* [Your assignment]:
What is needed is each line of the data below that holds the string "from".

[Saved entries]
↓↓↓
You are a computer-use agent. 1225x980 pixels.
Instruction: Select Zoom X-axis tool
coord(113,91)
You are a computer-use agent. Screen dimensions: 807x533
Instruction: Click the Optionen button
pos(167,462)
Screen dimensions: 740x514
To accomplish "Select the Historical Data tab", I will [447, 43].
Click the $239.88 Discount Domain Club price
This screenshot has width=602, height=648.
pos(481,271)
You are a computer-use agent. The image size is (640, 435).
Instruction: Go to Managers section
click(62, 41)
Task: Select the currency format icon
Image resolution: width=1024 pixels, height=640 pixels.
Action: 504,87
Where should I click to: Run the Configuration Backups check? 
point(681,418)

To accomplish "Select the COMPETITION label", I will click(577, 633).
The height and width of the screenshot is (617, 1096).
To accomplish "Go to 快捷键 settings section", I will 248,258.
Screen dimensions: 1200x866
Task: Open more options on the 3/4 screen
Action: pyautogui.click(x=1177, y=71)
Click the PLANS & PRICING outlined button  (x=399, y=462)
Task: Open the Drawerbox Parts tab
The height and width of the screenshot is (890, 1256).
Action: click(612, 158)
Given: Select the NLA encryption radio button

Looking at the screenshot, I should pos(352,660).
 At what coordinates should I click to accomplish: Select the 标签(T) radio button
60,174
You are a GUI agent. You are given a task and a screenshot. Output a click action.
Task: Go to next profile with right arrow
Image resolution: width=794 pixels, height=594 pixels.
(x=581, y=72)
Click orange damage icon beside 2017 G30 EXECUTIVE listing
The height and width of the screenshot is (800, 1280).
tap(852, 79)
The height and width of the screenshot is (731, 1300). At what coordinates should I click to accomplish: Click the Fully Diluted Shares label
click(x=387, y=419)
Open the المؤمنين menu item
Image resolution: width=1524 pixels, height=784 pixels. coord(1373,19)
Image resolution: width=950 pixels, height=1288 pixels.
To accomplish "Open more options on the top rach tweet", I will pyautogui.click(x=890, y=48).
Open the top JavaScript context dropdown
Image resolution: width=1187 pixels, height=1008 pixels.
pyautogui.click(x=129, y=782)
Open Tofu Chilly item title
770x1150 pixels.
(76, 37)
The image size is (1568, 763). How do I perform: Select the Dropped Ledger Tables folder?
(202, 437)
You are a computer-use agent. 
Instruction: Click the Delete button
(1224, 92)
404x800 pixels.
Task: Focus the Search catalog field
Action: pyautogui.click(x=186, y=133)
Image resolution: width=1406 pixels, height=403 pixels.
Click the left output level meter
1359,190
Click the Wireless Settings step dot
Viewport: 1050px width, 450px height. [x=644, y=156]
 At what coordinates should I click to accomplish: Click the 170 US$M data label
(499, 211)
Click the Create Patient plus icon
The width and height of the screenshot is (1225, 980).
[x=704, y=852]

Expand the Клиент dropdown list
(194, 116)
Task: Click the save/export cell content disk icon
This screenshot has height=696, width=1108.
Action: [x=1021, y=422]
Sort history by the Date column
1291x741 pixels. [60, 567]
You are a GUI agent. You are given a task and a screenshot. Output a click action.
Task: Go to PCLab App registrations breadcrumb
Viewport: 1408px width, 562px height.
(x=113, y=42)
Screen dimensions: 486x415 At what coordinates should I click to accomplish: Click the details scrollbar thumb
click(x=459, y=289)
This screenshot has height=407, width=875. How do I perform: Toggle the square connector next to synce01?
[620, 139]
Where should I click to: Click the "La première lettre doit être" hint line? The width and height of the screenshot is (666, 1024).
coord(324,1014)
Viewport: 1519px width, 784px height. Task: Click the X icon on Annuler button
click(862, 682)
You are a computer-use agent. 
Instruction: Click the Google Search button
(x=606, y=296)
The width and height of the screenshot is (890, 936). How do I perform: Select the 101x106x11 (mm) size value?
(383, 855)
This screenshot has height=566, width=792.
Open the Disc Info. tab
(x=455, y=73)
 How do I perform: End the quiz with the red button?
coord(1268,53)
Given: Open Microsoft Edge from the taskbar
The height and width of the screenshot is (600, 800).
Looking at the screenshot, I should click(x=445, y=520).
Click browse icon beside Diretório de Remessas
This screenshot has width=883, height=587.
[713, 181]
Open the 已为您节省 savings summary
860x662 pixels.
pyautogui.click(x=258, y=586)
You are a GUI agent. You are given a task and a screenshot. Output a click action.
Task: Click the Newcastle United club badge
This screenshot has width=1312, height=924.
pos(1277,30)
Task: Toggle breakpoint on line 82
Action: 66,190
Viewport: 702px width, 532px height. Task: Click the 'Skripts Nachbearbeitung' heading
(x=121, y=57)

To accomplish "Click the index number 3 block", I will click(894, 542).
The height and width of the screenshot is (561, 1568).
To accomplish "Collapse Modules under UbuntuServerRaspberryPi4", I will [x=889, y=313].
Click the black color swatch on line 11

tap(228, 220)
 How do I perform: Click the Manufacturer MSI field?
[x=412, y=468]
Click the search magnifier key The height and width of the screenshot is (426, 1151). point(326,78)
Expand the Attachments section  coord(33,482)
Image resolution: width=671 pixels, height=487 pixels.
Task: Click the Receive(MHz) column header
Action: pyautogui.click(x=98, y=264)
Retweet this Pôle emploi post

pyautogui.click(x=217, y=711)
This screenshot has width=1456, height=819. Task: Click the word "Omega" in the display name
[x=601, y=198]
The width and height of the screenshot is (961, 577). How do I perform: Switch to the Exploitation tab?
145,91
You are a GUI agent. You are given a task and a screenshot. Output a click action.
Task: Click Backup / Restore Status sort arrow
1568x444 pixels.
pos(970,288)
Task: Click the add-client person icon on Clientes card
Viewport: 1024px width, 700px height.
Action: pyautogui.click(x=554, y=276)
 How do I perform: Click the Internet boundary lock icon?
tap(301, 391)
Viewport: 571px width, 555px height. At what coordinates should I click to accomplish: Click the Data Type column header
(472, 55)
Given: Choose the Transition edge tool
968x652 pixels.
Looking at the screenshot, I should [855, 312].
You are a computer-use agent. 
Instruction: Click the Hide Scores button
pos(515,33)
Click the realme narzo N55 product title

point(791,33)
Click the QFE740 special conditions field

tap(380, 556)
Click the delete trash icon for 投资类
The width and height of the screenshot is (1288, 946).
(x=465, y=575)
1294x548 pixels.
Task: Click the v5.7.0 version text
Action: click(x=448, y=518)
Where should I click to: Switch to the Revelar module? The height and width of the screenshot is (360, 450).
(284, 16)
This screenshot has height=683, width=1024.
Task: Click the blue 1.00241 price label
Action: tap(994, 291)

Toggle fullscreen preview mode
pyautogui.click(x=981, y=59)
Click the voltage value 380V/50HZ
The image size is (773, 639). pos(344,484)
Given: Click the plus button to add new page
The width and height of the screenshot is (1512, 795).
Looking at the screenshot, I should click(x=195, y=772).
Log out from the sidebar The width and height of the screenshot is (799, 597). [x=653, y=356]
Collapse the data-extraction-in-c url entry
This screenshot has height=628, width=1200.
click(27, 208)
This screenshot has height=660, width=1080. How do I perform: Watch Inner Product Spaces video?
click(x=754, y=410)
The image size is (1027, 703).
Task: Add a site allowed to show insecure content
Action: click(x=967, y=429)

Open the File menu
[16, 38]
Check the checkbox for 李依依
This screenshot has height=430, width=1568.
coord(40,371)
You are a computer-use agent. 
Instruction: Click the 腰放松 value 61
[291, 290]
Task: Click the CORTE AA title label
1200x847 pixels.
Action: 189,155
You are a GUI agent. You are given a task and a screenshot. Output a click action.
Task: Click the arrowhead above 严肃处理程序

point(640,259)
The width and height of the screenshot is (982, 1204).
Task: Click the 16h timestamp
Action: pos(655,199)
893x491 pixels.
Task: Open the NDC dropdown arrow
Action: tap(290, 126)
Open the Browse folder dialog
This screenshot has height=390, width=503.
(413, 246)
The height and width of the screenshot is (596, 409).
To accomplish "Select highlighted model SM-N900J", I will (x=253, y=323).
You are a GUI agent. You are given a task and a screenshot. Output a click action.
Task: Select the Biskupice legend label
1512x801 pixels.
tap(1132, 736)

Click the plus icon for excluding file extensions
↑↑↑
* [Reply to the exercise]:
Given: Open Microsoft Edge from the taskbar
Log out from the sidebar The width and height of the screenshot is (799, 597). [x=653, y=356]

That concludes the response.